Entrepreneur millionnaire, figure tutélaire de Pittsburgh, Andrew Carnegie est depuis la fin du 19e siècle le philanthrope officiel de la ville. Dans The Gospel of Wealth, article publié en 1889, il définit le rôle du mécène dans la ville idéale. La contribution du grand homme à des « projets de service public » (institutions culturelles principalement) doit mener à l’harmonie sociale :

‘« In this we have the true antidote for the contemporary unequal distribution of wealth, the reconciliation of the rich and the poor - a reign of harmony, another ideal, differing, indeed, from that of the Communist in requiring only the further evolution of existing conditions, not the total overthrow of our civilization [...] In this way we will have an ideal State, in which the surplus wealth of the few will become, in the best sense, the property of many. »675

Joignant le geste à l’écrit, Carnegie s’empresse de laisser son empreinte sur le paysage de Pittsburgh, entraînant par son exemple des hommes d’affaires tels que le banquier John Mellon. Les manifestations les plus spectaculaires de cette politique de transformation de la ville en cité idéale sont la création d’un réseau municipal de bibliothèques publiques et la mise en chantier, dans la partie est de Pittsburgh, d’un gigantesque ensemble de bâtiments consacrés à l’éducation, à la culture et plus généralement au bien-être et à l’édification de la population.676 Schenley Park, sa bibliothèque, son musée et l’imposant projet de campus universitaire qui prennent forme peu à peu constituent pour ainsi dire le pendant utopiste du centre historique, The Point, presque entièrement consacré aux activités industrielles. Le pôle économique permet, par son activité et les richesses qu’il crée, la naissance d’un pôle culturel et « social ». De la ville noire émerge une ville blanche qui en est en quelque sorte le positif.

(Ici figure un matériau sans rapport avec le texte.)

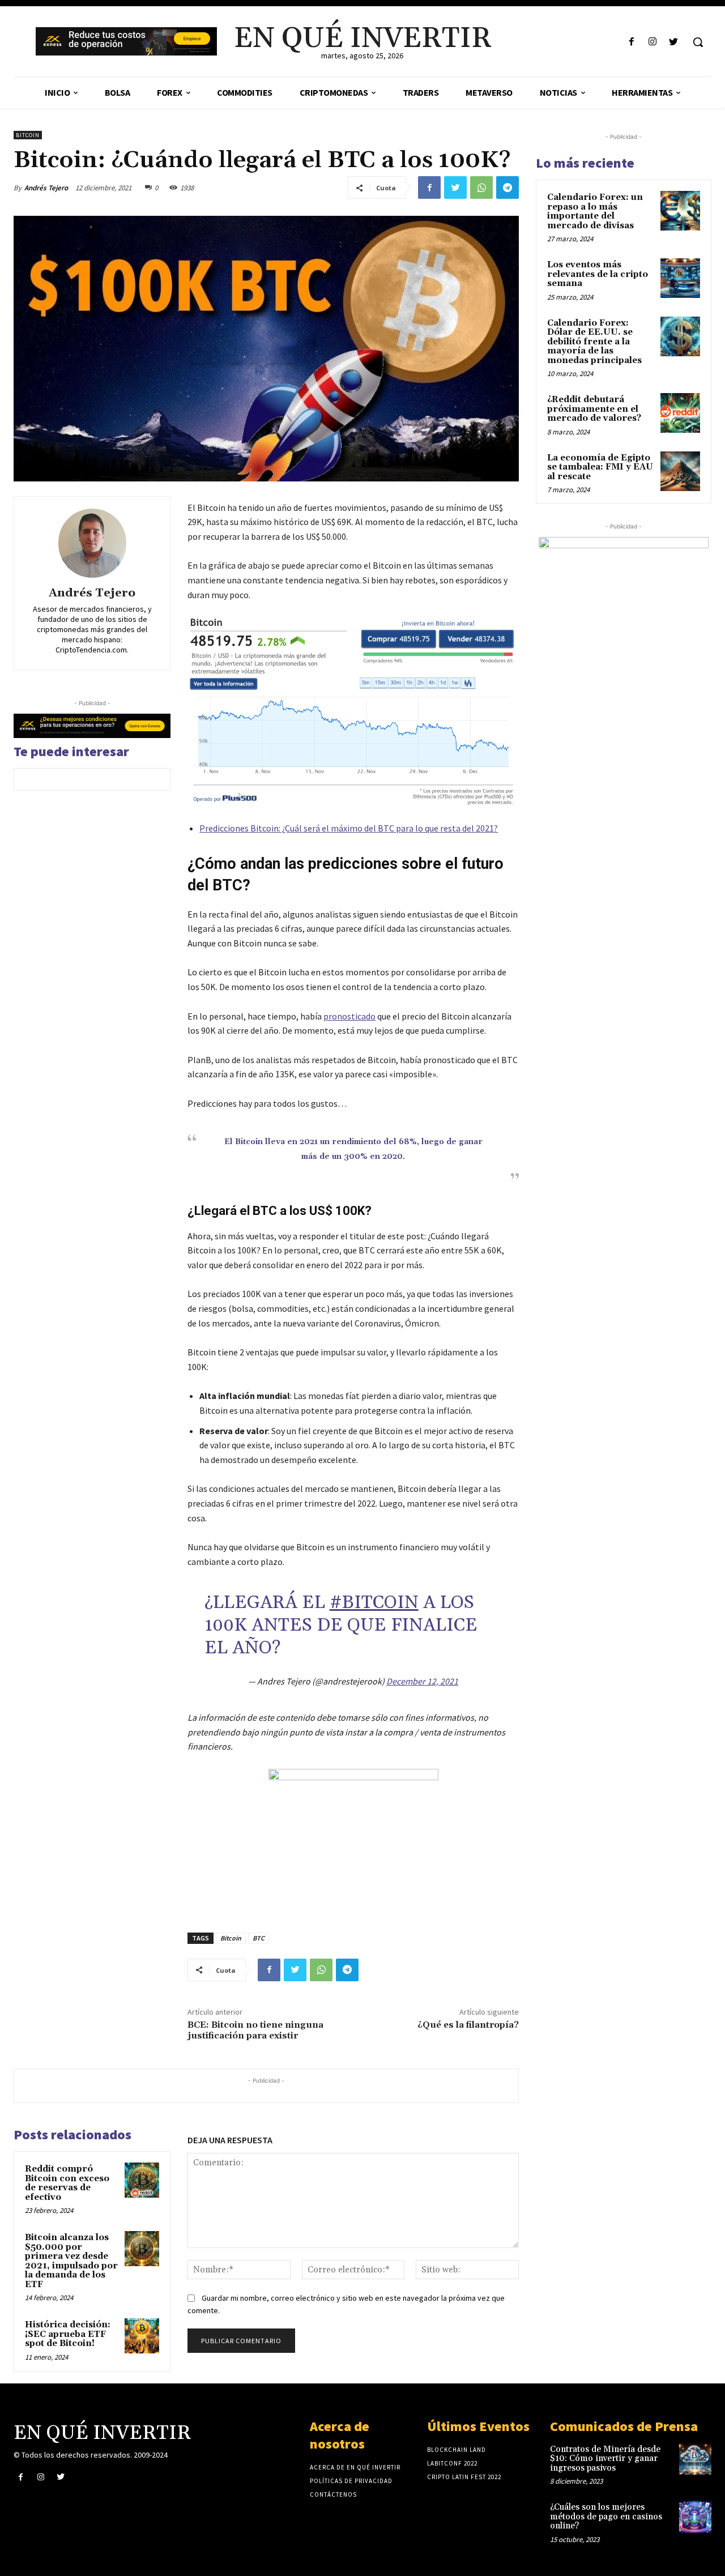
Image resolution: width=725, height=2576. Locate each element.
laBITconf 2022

L’expression de « Ville Blanche », si elle n’est pas explicitement utilisée à l’époque pour qualifier Pittsburgh, n’en est pas moins dans l’air du temps depuis la fameuse exposition dite « colombienne » organisée à Chicago en 1893. En créant de toutes pièces une ville idéale, cette manifestation avait proposé un modèle sur lequel de nombreux projets urbains du tournant du siècle prétendirent ensuite se baser. Dans l’élaboration de ce modèle utopique, la photographie avait joué un rôle à la fois essentiel et frustrant. Si l’on en croit Julie K. Brown, la production photographique ayant pour sujet l’exposition et ses bâtiments était extrêmement contrôlée. Il s’agissait de documenter le contenu des divers pavillons, et de mettre en valeur les qualités monumentales de ceux-ci.677 Moyen inégalable de diffusion des idéaux de l’Exposition et de son architecte, Daniel Burnham, la photographie se voyait dans le même temps brutalement confrontée à son incapacité ontologique à « créer » l’utopie :

‘« Incapable of creating its image except from what was already in the world, photography was severely limited as a utopian medium. Arnold circumvented the problem by photographing an existing urban utopia. »678

Il n’en va pas différemment à Pittsburgh, où l’utilisation de la photographie permet de documenter les progrès de la construction d’une nouvelle « Ville sur la Colline » à Schenley Park, progrès mesurés à l’aune de l’ambitieux plan d’un ensemble architectural majestueux (Figure 55). Les articles et les livres traitant de Pittsburgh au tournant du siècle s’attachent ainsi à mettre en valeur, par la photographie, la constitution d’un ensemble néo-classique monumental, où se mêlent le souci d’une harmonie toujours plus grande avec la nature domptée (observatoire, parc, zoo...) et la mise en évidence du caractère prospectif de l’ensemble, qui est encore en travaux. De la Pittsburgh d’aujourd’hui sortira la cité idéale de demain, née de la prospérité due à la production industrielle. La preuve de ce futur meilleur est apportée par la photographie, capable de diffuser aux yeux du monde la naissance de la ville du futur et les bienfaits de l’industrialisation. C’est par ce biais promotionnel que la photographie, redoublant et multipliant le signe architectural, se fait image de l’avenir. L’absence de silhouette humaine sur ces clichés leur confère en outre une irréalité paradoxale : la photographie, en quelque sorte, est la promesse de l’utopie, la preuve d’une réalité encore en gestation.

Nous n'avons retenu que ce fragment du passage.